The [previous review](/review/znakomstva-jeto-dlja-seksa-ili-druzhby) covered a startup that used a different mechanic – group social features – to achieve the same underlying goal: making audience growth proportional to the existing user base rather than to the company's own marketing spend. Zarya is doing the same thing through wholesale commerce.
The "resell and earn" model is genuinely portable. The question for any market is whether the wholesale catalog is compelling enough that potential resellers would credibly share it with people they know.

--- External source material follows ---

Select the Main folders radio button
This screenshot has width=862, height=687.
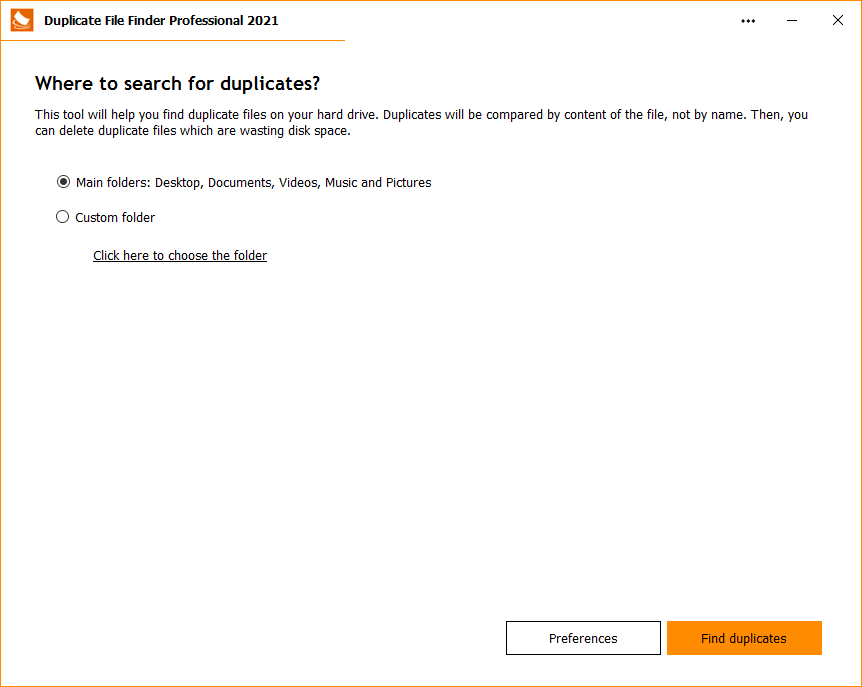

The more general principle is worth applying beyond commerce: any service whose natural usage pattern involves telling other people about it has latent network-effect potential. Most startups try to activate that through referral programs, which sit outside the core product and feel transactional. The Zarya approach – making the sharing behavior intrinsic to how the product works – is harder to build but dramatically more durable.
The clearest path for someone looking to apply this model is to start with a product category where informal personal sales networks already exist. The infrastructure is already there; what's missing is a platform that formalizes and monetizes it.